Some interesting features are present. Write load is steady, as is CPU load. Disk usage reached a steady-state as the retention enforcement deleted data at about the rate incoming data was being indexed. The sawtooth pattern in disk usage is a mixture of compaction performed by the tsm1 engine, as well as retention enforcement. Interestingly InfluxDB RSS correlates closely with disk usage, which makes sense to us. The software memory-maps data on disk, so as data on disk is deleted, memory usage declines. But memory usage is generally steady over the long run, at about 30% total physical RAM on the host machine. This tells us this software does not suffer any detectable memory leaks. (The short spike at the very left of each graph is an aborted run.)
By comparison, the bz1 engine consumes resources in a more irregular manner, as shown below.
We run this kind of testing on a mixture of systems – AWS EC2 instances, Digital Ocean droplets, and physical machines. Physical machines are a particularly important part of our test infrastructure as they allow us to focus on our software – after all nothing is changing between test runs except our code. We don’t have to worry about noisy neighbours or busy networks – running on physical hardware allows us to rule out all factors except the ones we control. But, of course, testing with cloud environments is very important since so many of our users run InfluxDB systems in such environments.

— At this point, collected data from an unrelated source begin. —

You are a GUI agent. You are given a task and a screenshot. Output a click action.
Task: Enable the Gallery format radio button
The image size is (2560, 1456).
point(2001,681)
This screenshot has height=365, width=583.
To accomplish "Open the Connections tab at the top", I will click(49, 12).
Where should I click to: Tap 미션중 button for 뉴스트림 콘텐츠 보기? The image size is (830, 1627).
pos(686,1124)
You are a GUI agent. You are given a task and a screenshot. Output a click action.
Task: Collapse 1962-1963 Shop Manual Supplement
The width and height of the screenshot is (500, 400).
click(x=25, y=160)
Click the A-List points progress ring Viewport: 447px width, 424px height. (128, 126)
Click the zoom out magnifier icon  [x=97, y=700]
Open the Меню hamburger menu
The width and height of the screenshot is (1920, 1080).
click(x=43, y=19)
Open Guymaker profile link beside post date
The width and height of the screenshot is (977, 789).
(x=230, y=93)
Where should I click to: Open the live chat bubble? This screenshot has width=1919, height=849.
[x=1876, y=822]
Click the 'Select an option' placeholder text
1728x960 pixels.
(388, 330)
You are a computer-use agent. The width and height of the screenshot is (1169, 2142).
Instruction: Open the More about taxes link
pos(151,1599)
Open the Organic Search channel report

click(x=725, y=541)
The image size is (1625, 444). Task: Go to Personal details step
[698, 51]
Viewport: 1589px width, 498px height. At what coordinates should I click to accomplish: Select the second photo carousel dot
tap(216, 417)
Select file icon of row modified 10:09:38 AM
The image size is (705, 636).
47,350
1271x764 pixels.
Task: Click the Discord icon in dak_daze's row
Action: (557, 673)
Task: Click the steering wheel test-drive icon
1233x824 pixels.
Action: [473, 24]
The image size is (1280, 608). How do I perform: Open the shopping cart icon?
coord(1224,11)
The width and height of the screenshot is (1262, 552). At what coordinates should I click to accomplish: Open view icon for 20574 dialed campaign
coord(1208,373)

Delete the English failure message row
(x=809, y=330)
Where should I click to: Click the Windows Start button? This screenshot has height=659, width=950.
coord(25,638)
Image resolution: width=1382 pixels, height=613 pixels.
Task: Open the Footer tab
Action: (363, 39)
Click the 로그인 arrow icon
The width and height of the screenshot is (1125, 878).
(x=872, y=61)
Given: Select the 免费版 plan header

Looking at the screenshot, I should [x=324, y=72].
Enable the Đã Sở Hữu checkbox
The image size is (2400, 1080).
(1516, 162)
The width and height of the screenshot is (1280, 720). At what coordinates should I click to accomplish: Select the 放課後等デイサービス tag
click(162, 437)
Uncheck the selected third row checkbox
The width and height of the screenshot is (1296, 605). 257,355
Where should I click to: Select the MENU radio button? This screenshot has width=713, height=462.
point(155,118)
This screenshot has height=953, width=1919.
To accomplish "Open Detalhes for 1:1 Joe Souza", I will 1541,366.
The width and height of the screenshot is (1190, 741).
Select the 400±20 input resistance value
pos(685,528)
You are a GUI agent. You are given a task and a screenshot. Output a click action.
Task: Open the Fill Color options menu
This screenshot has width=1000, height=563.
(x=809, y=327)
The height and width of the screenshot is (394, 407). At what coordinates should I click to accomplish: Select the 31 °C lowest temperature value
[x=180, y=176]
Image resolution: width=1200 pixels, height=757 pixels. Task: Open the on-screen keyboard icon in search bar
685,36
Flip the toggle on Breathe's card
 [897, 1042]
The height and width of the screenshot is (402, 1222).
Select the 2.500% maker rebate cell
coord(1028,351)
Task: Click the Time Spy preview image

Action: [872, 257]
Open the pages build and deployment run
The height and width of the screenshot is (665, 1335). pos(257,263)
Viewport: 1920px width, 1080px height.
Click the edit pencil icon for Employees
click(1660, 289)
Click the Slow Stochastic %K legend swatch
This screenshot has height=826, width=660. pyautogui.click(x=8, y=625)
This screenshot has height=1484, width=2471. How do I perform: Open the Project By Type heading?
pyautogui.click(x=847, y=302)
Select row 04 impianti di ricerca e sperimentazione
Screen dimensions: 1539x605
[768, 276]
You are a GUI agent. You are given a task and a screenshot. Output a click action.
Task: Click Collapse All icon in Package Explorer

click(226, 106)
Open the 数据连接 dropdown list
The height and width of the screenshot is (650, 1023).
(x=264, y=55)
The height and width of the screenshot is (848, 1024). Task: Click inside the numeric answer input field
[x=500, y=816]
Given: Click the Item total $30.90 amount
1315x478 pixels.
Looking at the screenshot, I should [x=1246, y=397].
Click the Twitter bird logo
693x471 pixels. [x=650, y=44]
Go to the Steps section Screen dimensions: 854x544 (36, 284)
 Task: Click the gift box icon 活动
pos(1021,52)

We also use Ansible for our test system deployment and configuration management.
We recently started building race-detection enabled builds alongside our nightly builds. This allows us to run the test suite against these binaries, which helps us detect race conditions in our code. We also differentiate between stress testing – loading a system to the extreme until it falls over – versus moderate-to-high load testing, which we expect to run for days without any problems. We call this latter testing “burn-in”.
Plans for the Future
We have much more to do as we ramp up testing. Unit and basic integration testing can only take you so far, and it’s important to run tests that last for hours and days. Other key features – such as clustering – are still Beta so as new features come online testing in those areas will increase. Query performance is another key area, which will undergo significant work and testing in the near future.
As Richard Feynman once said: “For a successful technology, reality must take precedence over public relations, for nature cannot be fooled.” And our testing makes sure we don’t fool ourselves.